*Problem details*:
Lines before the one containing "Image resolution: width=1510" are left out; return that line and all lines after it, exactly, through the end of the records below.

*Data extracted from a collection*:
※ ※ ※
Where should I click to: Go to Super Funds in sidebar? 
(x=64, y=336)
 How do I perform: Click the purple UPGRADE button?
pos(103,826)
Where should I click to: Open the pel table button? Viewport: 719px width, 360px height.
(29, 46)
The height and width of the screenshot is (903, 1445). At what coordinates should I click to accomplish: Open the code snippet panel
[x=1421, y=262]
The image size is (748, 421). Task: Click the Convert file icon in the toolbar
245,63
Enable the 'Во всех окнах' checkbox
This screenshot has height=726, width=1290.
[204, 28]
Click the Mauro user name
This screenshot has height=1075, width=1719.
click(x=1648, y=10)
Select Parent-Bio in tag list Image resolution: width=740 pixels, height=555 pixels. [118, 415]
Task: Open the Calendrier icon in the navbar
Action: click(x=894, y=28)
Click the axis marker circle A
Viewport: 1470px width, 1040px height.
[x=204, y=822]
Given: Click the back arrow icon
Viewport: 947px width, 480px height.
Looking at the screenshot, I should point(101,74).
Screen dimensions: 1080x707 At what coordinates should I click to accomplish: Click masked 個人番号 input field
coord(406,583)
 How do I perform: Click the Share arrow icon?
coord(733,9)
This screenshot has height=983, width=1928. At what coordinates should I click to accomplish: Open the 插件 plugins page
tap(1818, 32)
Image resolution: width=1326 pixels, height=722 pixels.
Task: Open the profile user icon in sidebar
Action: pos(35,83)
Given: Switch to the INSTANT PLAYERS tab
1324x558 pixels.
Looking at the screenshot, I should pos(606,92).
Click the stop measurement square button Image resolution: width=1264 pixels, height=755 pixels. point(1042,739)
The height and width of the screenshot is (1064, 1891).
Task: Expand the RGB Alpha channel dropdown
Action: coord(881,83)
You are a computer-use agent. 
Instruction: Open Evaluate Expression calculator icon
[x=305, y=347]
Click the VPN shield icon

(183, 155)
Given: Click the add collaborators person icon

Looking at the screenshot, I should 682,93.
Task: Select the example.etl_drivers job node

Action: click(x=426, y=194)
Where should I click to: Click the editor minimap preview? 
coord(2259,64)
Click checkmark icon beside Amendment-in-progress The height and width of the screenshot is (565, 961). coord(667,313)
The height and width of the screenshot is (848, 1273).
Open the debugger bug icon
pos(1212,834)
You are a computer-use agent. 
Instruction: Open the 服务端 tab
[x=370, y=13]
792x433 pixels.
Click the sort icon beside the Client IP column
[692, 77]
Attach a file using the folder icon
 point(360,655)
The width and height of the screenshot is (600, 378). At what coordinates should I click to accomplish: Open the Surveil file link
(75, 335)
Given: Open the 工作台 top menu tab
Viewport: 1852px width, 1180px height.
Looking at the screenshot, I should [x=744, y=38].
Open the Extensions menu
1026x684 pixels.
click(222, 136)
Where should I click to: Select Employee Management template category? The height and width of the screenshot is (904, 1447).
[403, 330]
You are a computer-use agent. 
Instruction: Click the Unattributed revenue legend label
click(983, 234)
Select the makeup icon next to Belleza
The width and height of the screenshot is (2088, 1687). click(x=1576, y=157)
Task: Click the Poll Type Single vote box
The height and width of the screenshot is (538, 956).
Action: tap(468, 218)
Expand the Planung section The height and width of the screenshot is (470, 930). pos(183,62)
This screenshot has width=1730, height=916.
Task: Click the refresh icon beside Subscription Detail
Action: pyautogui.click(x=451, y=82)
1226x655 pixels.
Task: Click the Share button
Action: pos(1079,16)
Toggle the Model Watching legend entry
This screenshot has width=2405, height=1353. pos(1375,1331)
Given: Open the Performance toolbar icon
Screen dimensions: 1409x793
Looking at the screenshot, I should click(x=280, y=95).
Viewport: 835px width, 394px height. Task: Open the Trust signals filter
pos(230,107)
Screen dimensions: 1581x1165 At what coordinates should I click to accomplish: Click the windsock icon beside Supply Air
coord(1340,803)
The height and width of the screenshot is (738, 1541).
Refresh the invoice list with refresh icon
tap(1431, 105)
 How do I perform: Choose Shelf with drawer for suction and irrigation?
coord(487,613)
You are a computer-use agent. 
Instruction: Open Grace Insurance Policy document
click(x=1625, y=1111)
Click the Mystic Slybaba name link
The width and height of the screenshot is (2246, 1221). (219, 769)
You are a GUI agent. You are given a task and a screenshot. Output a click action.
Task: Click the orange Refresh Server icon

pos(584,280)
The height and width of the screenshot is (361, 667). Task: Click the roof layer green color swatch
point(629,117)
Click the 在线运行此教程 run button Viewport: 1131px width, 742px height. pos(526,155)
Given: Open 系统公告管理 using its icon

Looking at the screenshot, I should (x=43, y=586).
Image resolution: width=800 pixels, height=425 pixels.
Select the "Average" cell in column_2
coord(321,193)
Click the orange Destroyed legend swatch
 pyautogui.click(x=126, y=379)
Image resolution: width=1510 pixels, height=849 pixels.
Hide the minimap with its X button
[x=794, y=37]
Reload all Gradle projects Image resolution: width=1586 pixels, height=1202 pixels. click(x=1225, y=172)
※ ※ ※
*Task answer*:
Image resolution: width=1510 pixels, height=849 pixels.
Hide the minimap with its X button
[x=794, y=37]
Reload all Gradle projects Image resolution: width=1586 pixels, height=1202 pixels. click(x=1225, y=172)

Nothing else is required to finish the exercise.